An estimated 90 million Americans remain unvaccinated and overwhelmingly account for those now flooding hospital emergency rooms and intensive care units.

Those states where vaccination rates remain low, such as Florida and Texas, are seeing especially explosive rates of infection.

Florida’s vaccination rate is well below that of other major states and that’s now being reflected in new cases of Covid-19, which have surged 88 per cent in the past two weeks.

In Texas, where just 46 per cent of people are vaccinated, has also seen its healthcare system stretched to breaking point.

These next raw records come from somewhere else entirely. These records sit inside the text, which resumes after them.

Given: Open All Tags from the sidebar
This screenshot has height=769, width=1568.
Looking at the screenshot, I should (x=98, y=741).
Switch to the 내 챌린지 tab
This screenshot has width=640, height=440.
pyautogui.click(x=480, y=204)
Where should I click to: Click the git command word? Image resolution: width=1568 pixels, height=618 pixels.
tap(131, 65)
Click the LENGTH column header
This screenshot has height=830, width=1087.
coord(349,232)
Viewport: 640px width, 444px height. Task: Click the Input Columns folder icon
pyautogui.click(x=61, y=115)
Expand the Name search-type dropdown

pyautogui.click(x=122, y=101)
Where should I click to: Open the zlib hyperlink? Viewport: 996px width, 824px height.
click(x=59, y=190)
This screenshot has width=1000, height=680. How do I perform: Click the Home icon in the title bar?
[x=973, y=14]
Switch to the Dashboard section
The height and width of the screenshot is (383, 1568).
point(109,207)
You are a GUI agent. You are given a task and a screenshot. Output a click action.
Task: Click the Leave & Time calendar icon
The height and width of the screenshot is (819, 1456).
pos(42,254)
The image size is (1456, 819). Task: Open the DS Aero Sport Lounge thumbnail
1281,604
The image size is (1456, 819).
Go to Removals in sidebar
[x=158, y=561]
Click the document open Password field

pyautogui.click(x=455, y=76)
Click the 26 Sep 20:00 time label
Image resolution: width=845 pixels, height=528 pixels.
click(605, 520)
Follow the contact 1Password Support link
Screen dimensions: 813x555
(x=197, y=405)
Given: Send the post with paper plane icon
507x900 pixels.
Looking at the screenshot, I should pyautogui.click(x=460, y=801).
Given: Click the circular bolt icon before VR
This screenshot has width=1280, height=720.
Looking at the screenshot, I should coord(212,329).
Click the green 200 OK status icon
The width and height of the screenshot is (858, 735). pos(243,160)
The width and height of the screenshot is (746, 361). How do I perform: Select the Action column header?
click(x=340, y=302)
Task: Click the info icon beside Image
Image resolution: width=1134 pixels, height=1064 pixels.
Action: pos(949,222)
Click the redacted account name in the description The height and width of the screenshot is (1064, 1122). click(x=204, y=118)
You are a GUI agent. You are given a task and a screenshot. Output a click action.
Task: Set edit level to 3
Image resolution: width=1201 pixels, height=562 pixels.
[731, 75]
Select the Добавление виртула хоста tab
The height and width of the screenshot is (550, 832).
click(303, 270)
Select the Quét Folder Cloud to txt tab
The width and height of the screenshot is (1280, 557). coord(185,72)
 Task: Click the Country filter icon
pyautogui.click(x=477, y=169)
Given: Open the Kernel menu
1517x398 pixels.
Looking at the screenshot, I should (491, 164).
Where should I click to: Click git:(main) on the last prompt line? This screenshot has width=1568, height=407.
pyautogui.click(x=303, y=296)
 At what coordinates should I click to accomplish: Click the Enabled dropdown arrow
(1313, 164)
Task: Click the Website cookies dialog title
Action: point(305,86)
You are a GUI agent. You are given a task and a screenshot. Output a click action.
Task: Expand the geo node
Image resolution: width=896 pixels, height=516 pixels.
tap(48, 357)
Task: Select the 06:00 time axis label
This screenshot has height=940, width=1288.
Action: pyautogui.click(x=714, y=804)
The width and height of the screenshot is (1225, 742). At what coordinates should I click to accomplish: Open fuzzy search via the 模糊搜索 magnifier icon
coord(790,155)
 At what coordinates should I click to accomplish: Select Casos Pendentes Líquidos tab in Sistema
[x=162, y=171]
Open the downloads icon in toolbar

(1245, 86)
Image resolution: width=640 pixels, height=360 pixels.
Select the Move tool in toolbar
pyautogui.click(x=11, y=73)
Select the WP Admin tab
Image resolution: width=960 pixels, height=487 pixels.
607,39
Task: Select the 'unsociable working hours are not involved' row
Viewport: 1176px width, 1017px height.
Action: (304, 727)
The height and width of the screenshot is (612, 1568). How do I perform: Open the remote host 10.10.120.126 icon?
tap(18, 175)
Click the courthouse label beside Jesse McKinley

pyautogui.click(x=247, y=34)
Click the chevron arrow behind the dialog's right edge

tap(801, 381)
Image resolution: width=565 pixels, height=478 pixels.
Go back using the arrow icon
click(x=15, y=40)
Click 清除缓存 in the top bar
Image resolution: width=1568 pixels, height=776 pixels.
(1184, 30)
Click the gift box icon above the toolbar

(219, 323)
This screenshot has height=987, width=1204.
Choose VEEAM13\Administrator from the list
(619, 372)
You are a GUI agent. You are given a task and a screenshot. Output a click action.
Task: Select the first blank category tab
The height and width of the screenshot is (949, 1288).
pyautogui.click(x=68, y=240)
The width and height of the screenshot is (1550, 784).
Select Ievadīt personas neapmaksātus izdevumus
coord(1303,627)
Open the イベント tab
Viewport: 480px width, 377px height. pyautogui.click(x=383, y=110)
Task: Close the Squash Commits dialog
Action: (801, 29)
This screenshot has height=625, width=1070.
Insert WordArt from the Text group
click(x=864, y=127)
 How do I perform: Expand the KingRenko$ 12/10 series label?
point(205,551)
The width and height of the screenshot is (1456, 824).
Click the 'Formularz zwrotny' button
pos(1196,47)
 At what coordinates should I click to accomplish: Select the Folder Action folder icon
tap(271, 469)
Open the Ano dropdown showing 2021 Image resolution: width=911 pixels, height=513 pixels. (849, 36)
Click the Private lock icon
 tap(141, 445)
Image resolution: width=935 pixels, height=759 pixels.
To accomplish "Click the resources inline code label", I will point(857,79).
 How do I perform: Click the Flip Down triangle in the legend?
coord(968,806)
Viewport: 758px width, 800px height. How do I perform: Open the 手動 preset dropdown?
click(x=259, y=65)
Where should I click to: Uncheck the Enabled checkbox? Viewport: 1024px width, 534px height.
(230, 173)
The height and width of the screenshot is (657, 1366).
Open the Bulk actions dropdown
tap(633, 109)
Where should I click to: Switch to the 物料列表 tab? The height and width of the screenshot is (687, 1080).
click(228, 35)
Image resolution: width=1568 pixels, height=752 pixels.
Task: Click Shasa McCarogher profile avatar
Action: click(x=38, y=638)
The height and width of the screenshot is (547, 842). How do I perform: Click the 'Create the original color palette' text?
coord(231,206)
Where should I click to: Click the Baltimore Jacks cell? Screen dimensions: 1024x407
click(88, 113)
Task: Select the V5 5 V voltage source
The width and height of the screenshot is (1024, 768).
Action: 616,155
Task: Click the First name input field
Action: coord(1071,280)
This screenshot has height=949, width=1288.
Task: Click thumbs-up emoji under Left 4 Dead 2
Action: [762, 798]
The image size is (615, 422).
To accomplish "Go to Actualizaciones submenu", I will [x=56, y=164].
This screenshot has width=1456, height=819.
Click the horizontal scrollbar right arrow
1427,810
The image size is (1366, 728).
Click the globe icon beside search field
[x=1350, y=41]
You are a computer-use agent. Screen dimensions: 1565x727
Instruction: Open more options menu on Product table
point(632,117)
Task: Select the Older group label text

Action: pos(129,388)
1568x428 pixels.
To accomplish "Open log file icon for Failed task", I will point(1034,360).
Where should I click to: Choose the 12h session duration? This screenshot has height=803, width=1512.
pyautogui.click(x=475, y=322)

Last week, it emerged some 600 people were waiting for general beds in hospitals in the Houston metropolitan region, while almost 90 were waiting for an ICU bed.

Hospitals in the city are also drastically understaffed, authorities said.

A warning about covid complacency

The majority of Floridians don’t support strict measures to combat the virus, polling has shown, and the state’s economy relies strongly on tourism, so the tone at the very top isn’t overly surprising.

It’s also fair to say that the pushback from the Republican leader was political in nature, with pundits arguing his presidential aspirations and close ties to Donald Trump have shaped much of his response to the covid crisis.

Throughout the pandemic, Florida has been eager to buck the trend and push on with a rapid return to normal pre-covid life.

As large parts of the country invested in vaccination hubs and incentives to encourage residents to get the jab, the Gulf state focused on scaling back measures and even banning them.

Governor DeSantis placed a ban on mandated mask-wearing, such as in schools. He vowed hefty bans for school districts who defied him and even threatened to withhold teachers’ salaries.

Doctors say that level of complacency has contributed to both a low willingness to adopt covid-safe measures and a sense of vaccine hesitancy.